Fortunately, training is all about consistency, repetition, and rewards. You and your favorite Fido can have a lot of fun with this. Whenever your dog wants to lick your sheets, stop them. Give a firm voice command, and then give them a better option.

Whether you throw a ball or give a belly rub, what matters is to get their face away from the sheets. Make sure they enjoy whatever it is you ask them to do instead. Treat the good behavior with something healthier than woven cotton.

One of my go-to training treats for my dogs is Greenies Original Dental Treats. I appreciate the fact that they help keep their breath smelling better, and their teeth and gums in good shape. Get treats that do double duty to distract your sheet licking dog by clicking here

Final Thoughts

So long as your dog isn’t destroying your sheets, then what they’re doing is mostly harmless. It may gross you out, or you might find it unpleasant. Especially if you sit in a wet spot when you are heading to bed for the night, things can be uncomfortable for you.

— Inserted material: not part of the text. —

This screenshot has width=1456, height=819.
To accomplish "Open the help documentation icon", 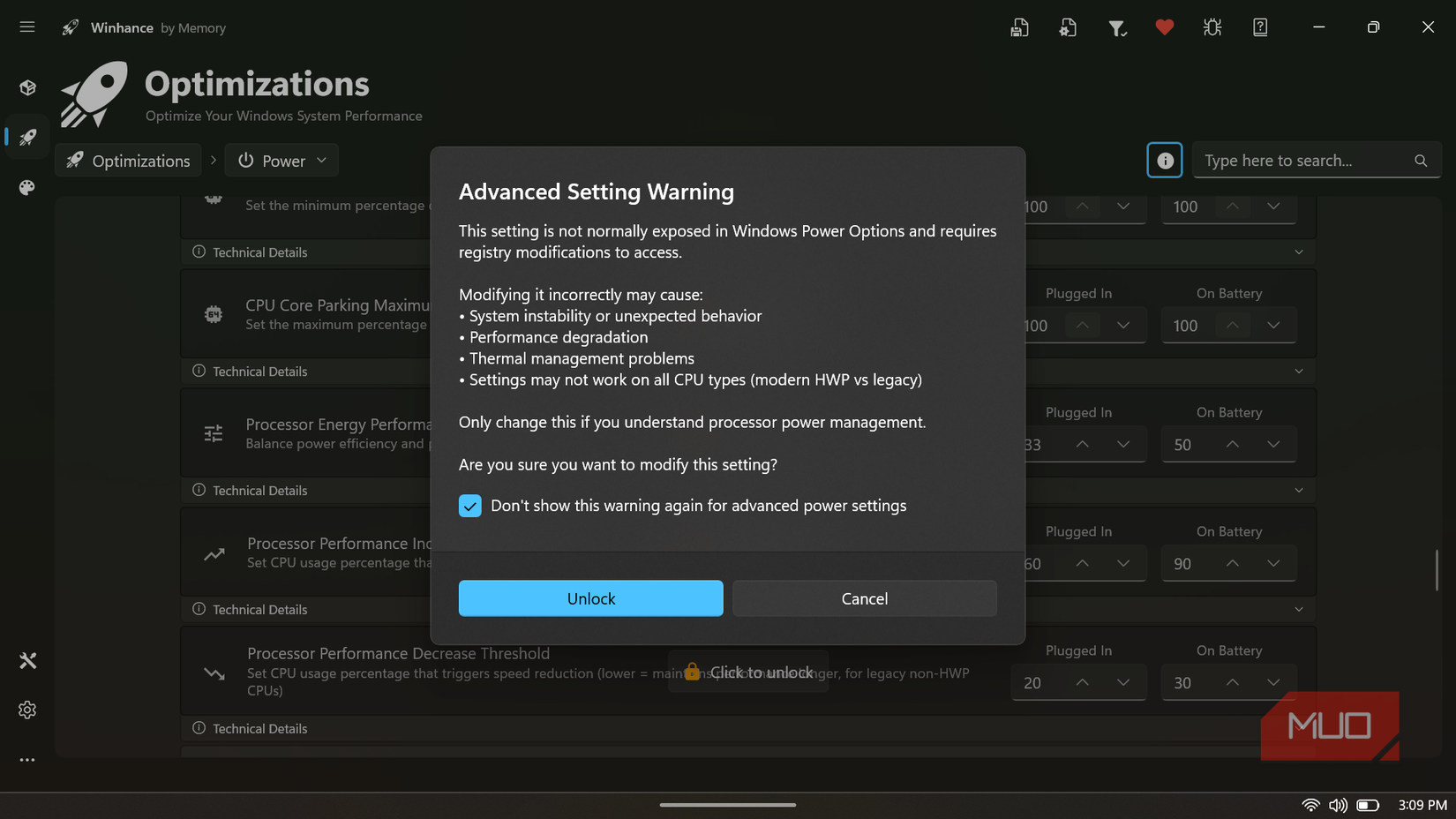I will 1260,27.
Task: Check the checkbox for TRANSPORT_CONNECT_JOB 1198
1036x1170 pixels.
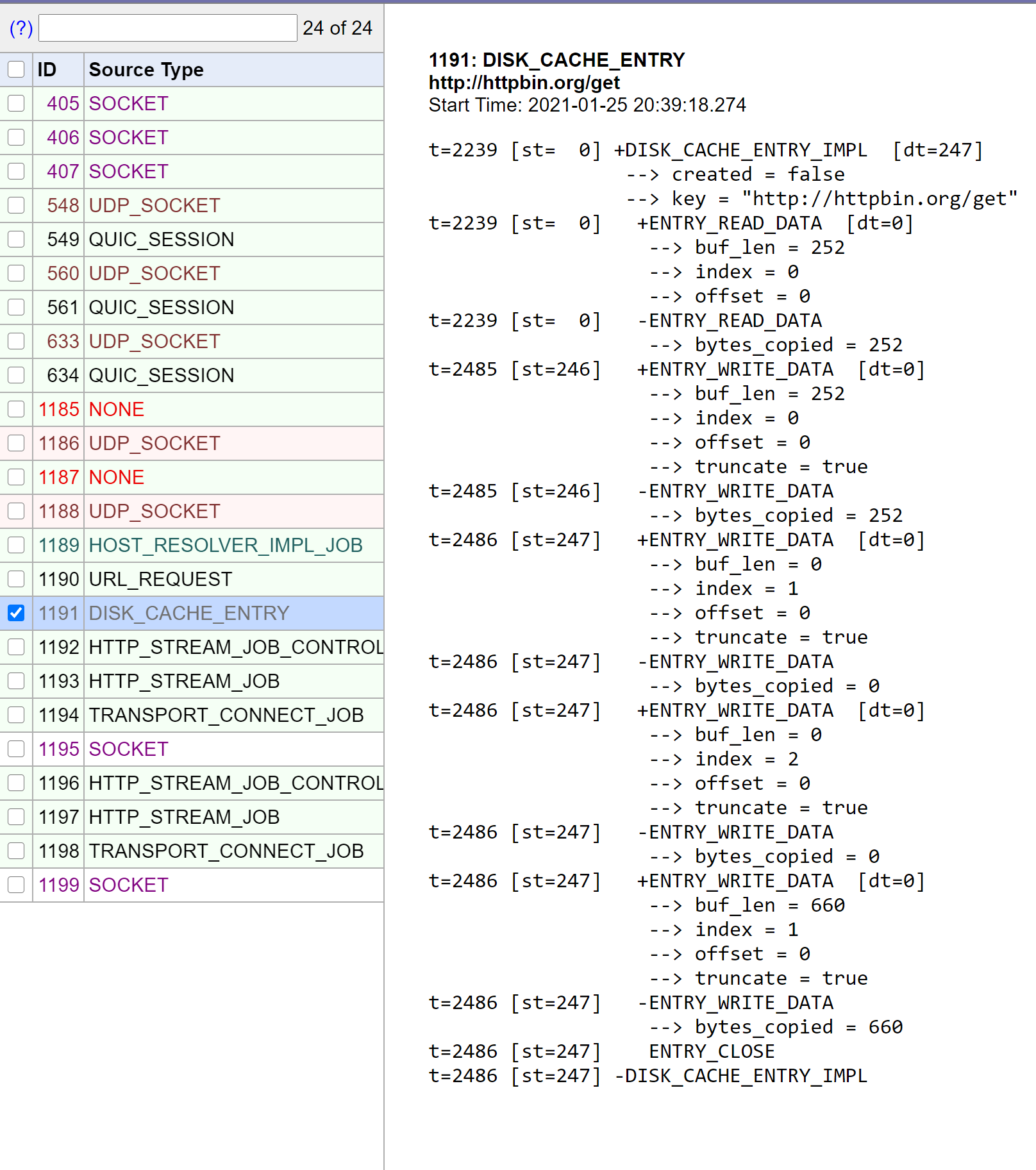Action: click(16, 851)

Keep in mind that there’s a vast difference between normal, healthy curiosity, and obsessive behavior. If the dog licks your sheets and refuses to stop, can’t be distracted, and possibly hurts themself, or your bed, be concerned. Anything that harms your pet is a problem. Plus, anything that destroys your stuff is a training issue.

See a vet right away for compulsive behaviors. Putting it off will only make things worse.